Cloud systems can use forms authentication to identify users. The organization can independently provide user authentication in the cloud service or use the services of identity management service providers. Techniques for doing this are called variously, for example, “identity authentication”, “identity federation” and include a number of protocols (eg, SAML, SAML-P, WS-Federation, OAuth). These techniques depend on the systems an organization wants to use to authenticate users:

  • AML/WS-Fed is commonly used for enterprises (eg using Microsoft Active Directory).
  • OAuth is mainly used by consumer-facing systems (like Facebook, Google, etc.).

Ideally, identity should support multi-factor authentication for those products that company users are familiar with, and before implementing an IAM/IdM system, you need to make sure that the system supports all types of user devices.

Application Level Control

Cloud applications are exposed to many threats. The Cloud Security Alliance (CSA) divides application security into different areas, including protecting the software development lifecycle in the cloud; authentication, authorization, identity management, application authorization management, application monitoring, application penetration testing; and risk management.

If an organization is developing a cloud application, then it is important that these aspects are taken into account during implementation. Implementation should include code revision, testing, and the operation of such an application should be accompanied by regular checking of accounts, data access control, and application traffic should be encrypted.

Network control

If an organization uses a hybrid cloud, then the internal data center that interacts with the cloud system has little ability to manage network security. You can use firewalls, IDS / IDP systems and other security systems. In addition, if software-defined networking is used, you need to make sure that there is no excessive distribution of rights.

For assets in public clouds, you must establish a secure dedicated connection using IPSec or a separate cloud provider channel such as ExpressRoute and implement any network access control or IDS/IPS system using compatible products. Ideally, organizations can use the same products and technologies that are used within the organization’s network, but additional resources may be required to develop and implement cloud service monitoring and network access control.

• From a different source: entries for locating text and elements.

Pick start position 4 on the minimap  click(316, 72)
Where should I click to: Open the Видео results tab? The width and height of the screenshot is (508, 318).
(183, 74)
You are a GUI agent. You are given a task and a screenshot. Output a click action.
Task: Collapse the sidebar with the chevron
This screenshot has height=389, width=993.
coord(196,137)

Unfortunately, there are many scenarios where SaaS providers and other cloud services will support insecure network connections. Such scenarios typically do not use technologies such as malware detection sandboxes and DLP systems that detect data leaks when interacting with the cloud.

In such cases, cloud services brokers (CSBs) come to the rescue. Such brokers allow you to manage infrastructure and services hosted by various cloud service providers using a single interface. Partially, CSB functions are combined with CASB functions, but CSB is more focused on external service management, monitoring, analytics and cost optimization.

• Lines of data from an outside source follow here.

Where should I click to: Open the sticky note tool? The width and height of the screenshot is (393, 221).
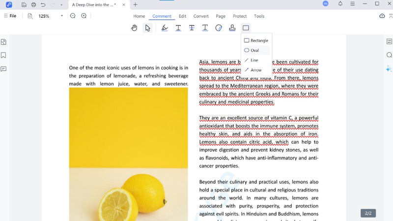point(219,28)
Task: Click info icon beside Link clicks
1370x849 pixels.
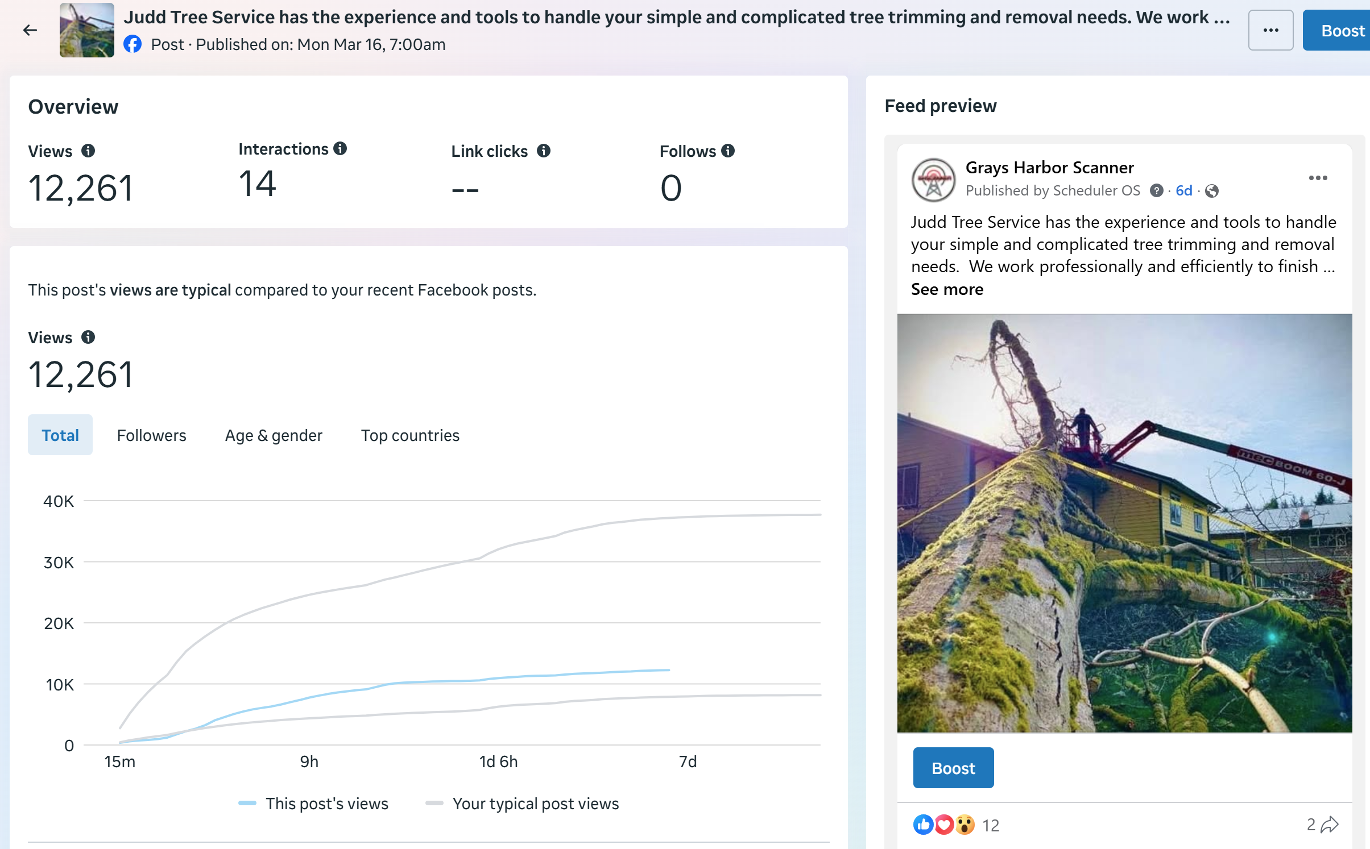Action: click(544, 151)
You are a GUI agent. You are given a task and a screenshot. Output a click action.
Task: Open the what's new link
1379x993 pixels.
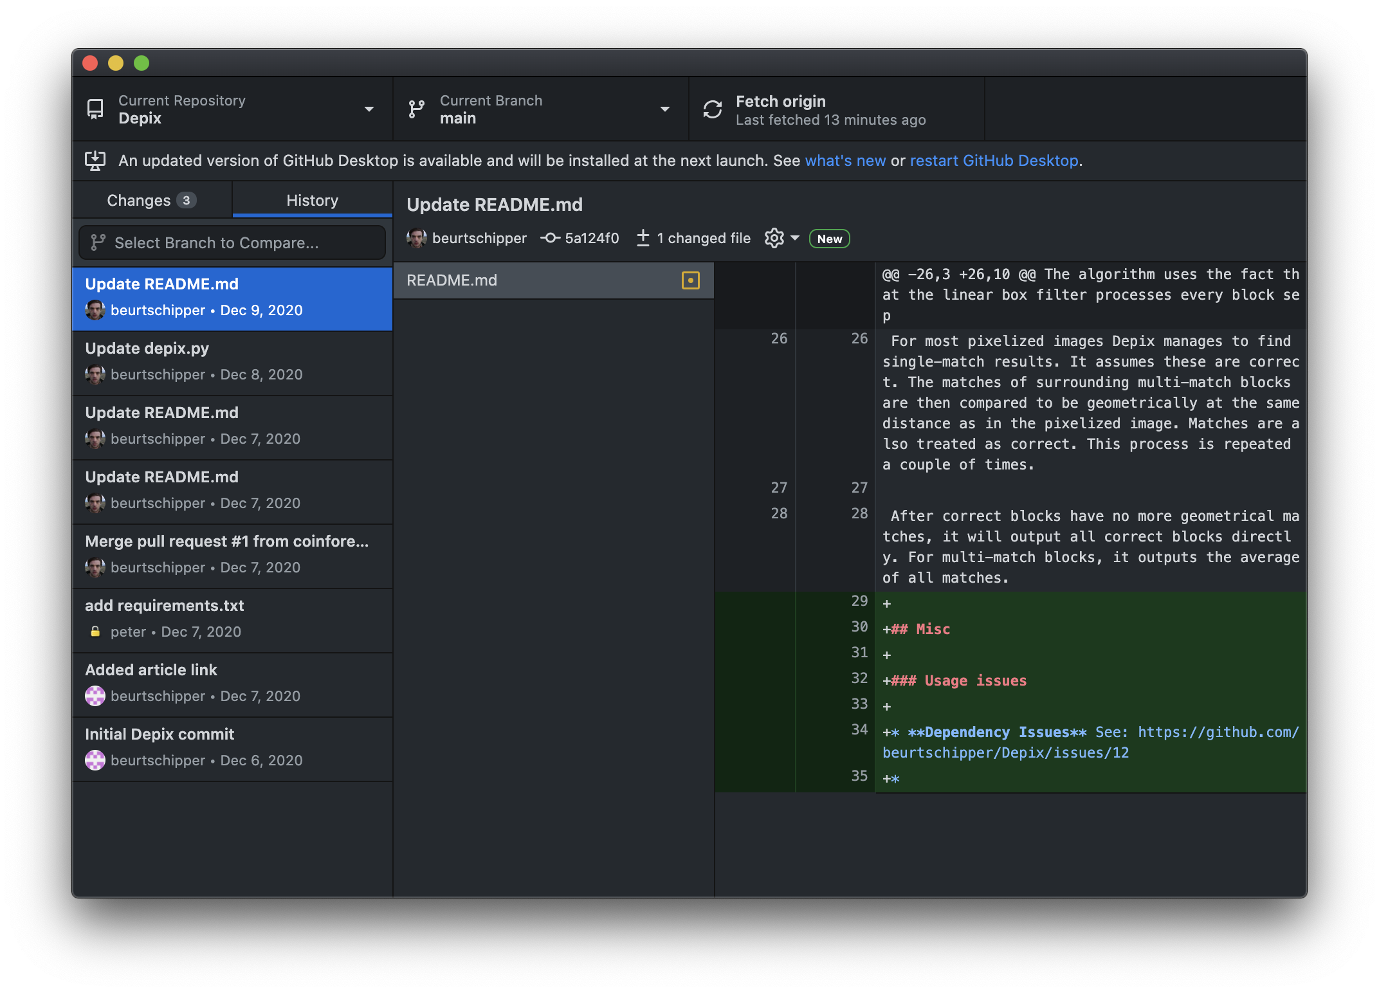(845, 161)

Typically, such solutions are implemented using just two approaches: proxy and API. In the first case, the traffic passes through the hardware and software system provided by the broker. One part of which is installed on the customer’s side, and the other – in the broker’s cloud. Additional software may also be installed on end devices.

The software and hardware complex integrates with the client’s security systems and allows you to manage the entire data flow. You can receive reports, configure policies and access rights to cloud resources, and receive notifications of policy violations.

In the second case, that is, working through the API, all access control functions are located in the broker’s cloud. Usually both options are used, and one or the other approach or a combination of them is used for different end devices.

To get a positive answer to the question “is your organization ready to secure in the cloud”, you need to:

  • ensure secure data transfer;
  • provide control and monitoring of user activity;
  • Compatibility with trusted security products or managed security service providers.

These requirements apply equally to SMBs that want to start a cloud project or make a full transition to the cloud.